While ultrasonography can observe and measure the structure and distance of airway-related tissues, Parameswari et al.
studied 130 patients with selective general anesthesia surgery, and observed that ultrasonography measured the level of the thyrohyoid periosteum skin to epiglottis < 18mm distance to predict intubation difficulties<b10>.
Of course, ultrasonography to locate the hyoid bone to measure the distance between the tongue and chin can also predict difficult airways
.
Endotracheal intubation is a common method of airway management, and it is important
to determine the location of the endotracheal tube quickly and accurately.

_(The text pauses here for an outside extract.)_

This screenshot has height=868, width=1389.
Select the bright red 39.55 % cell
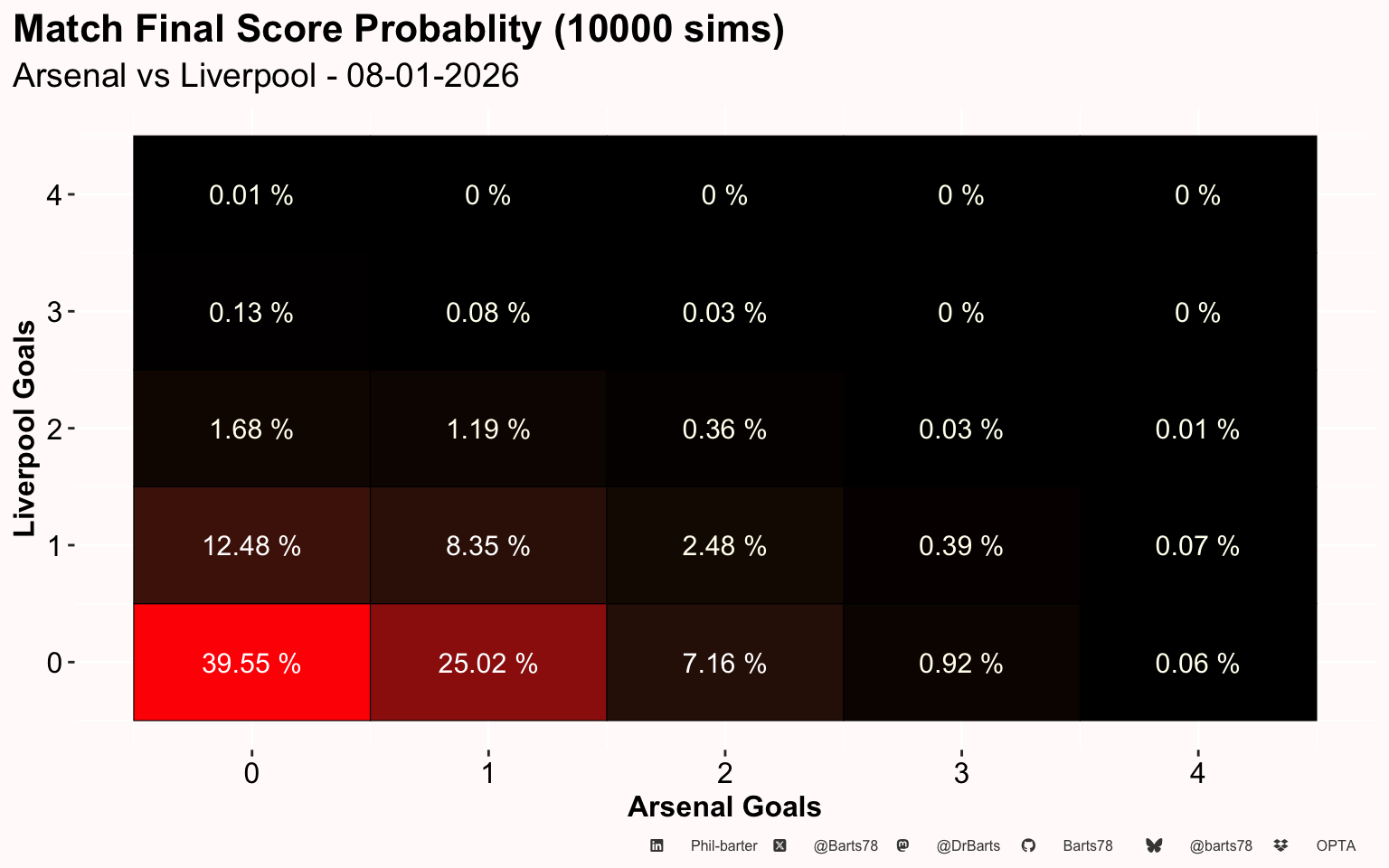[x=251, y=663]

Ultrasonography can directly display airway anatomical images and confirm the location of the endotracheal catheter in
real time.
Some scholars used ultrasound to observe the "pulmonary sliding sign" and diaphragm movement in children, and compared auscultation and observation of the "pulmonary sliding sign" to judge the position of the tracheal catheter, and the results showed that the observation of the "pulmonary sliding sign" by ultrasonography was more accurate than auscultation to determine the optimal position
of the tracheal catheter.

8.
Application of lung ultrasonography in the perioperative period

Lung ultrasonography (LUS) has good diagnostic sensitivity and specificity, and the perioperative period is mainly used in the diagnosis and differentiation
of various chest diseases such as pneumothorax, atelectasis, pulmonary edema, ventilator-associated pneumonia, pulmonary congestion and fibrosis, and pulmonary embolism.
Compared with traditional X-ray photography and CT examination, LUS has the advantages
of fast and convenient, real-time non-invasive, and low price.
Pneumothorax is one of the most common causes of acute dyspnea, and LUS is primarily judged
by signs such as "pulmonary sliding signs," B-line, A-line, pulmonary point, and pulmonary pulse.

Zhang et al.
have found that LUS is highly sensitive and specific for pneumothorax diagnosis and avoids ionizing radiation compared to CT scans with the gold standard for pneumothorax diagnosis, especially in newborns
.
In patients with mechanical ventilation, lung tissue is at risk of alveolar collapse and is prone to atelectasis, leading to hypoxemia
.
Monastesse et al.
, conducted a study involving 30 patients with laparoscopic surgery and found that changes in LUS scores were associated with changes in oxygenation, and determined that the application of LUS could detect perioperative atelectasis
in time.

In summary, ultrasound imaging technology has been more and more used
in clinical anesthesia work because of its advantages of real-time, convenient and non-invasive.
The application of ultrasonography has greatly improved the safety and comfort of anesthesia
.
Due to the highly specialized nature of ultrasound technology, its application in clinical anesthesia work is still subject to many limitations
.
This puts forward higher requirements for anesthesiologists, requiring anesthesiologists to continuously learn and strive to expand their
knowledge.
Clinical anesthesia has entered the era of visualization, with the continuous development and improvement of ultrasound medicine and ultrasound equipment, as well as the unremitting efforts of anesthesiologists, the application of ultrasound imaging technology in clinical anesthesia will surely step to a new level
.

Source: Huang Ziling,Zhao Ning.
Research Progress on Independent Component Analysis of Poststroke Functional Networks[J].
Journal of Medical Imaging,2022,32(03):519-522.